### REQUIREMENT
First find the line containing "to Timeline view" in the data, then set it down exactly along with every line after it, through the last.

Stored items:
=====

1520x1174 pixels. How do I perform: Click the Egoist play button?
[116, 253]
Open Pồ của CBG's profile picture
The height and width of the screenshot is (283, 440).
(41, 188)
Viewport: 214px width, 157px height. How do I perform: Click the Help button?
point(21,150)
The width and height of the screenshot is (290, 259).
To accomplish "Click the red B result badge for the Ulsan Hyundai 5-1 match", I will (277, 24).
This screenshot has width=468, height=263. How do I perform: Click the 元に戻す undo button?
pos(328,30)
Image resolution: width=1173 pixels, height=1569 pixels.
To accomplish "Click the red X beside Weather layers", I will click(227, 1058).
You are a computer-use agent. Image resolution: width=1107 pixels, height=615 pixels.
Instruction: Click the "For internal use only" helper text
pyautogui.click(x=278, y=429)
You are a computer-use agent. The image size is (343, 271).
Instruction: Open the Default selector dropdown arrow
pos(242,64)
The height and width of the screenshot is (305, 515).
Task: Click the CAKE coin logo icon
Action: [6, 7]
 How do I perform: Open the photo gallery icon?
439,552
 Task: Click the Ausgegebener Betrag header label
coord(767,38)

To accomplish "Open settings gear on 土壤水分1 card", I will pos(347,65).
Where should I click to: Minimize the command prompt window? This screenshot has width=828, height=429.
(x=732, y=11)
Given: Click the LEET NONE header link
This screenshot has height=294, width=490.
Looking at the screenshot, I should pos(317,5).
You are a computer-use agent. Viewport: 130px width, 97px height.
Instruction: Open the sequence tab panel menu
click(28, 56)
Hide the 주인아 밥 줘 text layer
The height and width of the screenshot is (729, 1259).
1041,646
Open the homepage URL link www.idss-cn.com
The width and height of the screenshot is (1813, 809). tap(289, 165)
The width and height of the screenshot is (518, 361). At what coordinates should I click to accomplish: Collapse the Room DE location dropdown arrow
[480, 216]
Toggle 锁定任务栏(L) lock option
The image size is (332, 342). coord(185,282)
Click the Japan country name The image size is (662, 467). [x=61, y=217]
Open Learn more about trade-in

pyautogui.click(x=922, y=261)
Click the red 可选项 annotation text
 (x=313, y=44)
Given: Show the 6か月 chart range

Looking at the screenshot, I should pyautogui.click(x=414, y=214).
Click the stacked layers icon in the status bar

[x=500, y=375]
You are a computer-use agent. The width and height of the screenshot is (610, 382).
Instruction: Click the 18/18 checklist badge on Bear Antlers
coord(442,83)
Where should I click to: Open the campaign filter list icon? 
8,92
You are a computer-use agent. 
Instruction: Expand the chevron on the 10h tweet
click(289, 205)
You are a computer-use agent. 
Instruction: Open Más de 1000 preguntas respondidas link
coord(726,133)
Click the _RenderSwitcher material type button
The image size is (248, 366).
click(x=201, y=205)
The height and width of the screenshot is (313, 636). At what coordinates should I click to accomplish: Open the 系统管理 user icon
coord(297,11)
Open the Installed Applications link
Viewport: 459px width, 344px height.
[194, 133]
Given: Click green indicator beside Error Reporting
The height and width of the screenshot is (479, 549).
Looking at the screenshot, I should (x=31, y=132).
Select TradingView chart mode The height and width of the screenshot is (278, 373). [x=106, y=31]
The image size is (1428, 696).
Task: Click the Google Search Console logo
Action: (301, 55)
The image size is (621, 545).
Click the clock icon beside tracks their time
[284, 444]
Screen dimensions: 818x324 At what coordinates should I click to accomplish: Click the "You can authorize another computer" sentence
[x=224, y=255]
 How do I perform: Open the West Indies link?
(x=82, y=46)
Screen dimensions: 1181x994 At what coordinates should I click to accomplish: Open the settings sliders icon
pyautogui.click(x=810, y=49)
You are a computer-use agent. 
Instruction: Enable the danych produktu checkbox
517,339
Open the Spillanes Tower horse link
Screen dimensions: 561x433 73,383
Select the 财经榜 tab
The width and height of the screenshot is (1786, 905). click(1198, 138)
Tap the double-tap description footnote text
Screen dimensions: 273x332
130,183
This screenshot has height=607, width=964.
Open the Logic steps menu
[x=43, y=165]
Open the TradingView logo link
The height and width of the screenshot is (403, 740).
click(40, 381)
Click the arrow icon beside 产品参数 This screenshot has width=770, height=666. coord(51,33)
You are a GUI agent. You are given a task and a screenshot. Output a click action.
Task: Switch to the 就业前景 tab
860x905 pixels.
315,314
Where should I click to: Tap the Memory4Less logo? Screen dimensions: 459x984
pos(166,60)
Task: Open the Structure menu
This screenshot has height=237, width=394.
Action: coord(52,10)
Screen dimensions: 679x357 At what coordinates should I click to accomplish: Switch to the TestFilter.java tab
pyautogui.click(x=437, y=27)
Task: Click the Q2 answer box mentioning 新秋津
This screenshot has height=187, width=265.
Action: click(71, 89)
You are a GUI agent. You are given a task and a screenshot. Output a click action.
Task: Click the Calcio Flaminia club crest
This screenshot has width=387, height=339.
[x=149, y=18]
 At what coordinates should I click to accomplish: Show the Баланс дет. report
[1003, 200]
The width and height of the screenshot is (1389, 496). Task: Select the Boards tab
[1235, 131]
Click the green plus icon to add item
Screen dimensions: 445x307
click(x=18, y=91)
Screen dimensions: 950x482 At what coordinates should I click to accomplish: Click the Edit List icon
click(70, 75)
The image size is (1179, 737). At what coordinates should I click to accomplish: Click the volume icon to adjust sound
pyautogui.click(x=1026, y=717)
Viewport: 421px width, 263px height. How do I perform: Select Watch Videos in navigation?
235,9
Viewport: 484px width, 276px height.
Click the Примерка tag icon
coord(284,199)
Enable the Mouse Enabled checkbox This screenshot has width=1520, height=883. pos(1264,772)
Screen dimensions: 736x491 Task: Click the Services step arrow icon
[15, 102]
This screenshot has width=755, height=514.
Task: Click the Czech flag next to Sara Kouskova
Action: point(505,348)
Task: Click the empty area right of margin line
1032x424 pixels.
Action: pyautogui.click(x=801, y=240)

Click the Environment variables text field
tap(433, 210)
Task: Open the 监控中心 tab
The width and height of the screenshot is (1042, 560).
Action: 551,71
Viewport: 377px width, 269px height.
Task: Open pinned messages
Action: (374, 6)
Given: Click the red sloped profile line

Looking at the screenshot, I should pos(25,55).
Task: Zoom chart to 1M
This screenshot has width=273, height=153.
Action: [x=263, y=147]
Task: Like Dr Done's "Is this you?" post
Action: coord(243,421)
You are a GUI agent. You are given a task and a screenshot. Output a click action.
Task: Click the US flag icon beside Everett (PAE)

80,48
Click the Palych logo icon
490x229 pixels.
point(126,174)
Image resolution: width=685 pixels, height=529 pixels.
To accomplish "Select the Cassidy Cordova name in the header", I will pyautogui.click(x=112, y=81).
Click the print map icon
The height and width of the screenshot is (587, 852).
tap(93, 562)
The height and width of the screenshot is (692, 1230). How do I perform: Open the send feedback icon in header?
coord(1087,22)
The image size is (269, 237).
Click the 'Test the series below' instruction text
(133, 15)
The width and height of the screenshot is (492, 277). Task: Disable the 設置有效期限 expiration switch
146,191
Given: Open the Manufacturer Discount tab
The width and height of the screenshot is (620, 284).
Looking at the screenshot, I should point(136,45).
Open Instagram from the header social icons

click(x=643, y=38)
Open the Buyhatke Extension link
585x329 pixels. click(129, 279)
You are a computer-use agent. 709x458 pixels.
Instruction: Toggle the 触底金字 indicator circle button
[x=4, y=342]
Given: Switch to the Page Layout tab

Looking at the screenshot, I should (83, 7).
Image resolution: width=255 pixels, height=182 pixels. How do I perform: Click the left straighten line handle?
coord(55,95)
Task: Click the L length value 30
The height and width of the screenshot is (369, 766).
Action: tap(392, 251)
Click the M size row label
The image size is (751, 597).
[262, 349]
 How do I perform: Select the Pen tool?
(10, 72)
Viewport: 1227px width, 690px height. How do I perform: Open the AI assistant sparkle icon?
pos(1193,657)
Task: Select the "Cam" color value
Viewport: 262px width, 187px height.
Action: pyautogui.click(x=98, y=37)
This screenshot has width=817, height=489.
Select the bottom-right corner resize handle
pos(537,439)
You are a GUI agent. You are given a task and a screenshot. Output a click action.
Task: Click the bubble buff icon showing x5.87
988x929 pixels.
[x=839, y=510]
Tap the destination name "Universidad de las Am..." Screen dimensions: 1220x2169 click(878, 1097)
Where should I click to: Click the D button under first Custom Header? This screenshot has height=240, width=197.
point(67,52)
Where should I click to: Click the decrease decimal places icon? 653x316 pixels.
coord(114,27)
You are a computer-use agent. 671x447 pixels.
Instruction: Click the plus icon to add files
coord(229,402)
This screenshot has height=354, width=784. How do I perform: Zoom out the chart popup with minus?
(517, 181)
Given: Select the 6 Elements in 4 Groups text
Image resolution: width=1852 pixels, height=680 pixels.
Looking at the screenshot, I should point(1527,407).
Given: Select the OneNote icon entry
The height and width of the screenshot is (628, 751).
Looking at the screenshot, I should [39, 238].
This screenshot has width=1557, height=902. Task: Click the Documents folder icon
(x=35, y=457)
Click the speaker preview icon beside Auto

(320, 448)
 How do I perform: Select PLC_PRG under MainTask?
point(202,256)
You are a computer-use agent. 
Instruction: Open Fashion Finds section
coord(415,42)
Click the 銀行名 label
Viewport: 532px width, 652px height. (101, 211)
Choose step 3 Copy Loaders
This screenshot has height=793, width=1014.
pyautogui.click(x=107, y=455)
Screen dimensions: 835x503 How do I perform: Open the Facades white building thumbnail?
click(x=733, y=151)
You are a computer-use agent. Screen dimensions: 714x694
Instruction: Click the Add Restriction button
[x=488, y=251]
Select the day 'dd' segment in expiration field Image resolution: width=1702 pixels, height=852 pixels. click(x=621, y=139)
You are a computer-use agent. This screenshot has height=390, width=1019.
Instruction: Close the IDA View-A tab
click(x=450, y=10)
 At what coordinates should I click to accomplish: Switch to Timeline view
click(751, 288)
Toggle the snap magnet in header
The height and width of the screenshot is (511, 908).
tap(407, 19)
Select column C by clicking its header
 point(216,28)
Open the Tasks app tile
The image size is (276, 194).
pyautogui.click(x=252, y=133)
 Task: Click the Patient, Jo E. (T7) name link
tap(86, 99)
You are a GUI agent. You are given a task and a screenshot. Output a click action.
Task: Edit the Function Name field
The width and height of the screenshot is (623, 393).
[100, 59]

=====

### RESPONSE
 At what coordinates should I click to accomplish: Switch to Timeline view
click(751, 288)
Toggle the snap magnet in header
The height and width of the screenshot is (511, 908).
tap(407, 19)
Select column C by clicking its header
 point(216,28)
Open the Tasks app tile
The image size is (276, 194).
pyautogui.click(x=252, y=133)
 Task: Click the Patient, Jo E. (T7) name link
tap(86, 99)
You are a GUI agent. You are given a task and a screenshot. Output a click action.
Task: Edit the Function Name field
The width and height of the screenshot is (623, 393).
[100, 59]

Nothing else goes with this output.